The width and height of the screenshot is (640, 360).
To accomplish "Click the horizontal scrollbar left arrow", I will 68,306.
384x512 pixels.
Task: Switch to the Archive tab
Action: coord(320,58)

====================

- PROBLEM TO WORK ON -
From the first line to the last, retype the material exactly.

- ANSWER FOR THIS EXERCISE -
The width and height of the screenshot is (640, 360).
To accomplish "Click the horizontal scrollbar left arrow", I will 68,306.
384x512 pixels.
Task: Switch to the Archive tab
Action: coord(320,58)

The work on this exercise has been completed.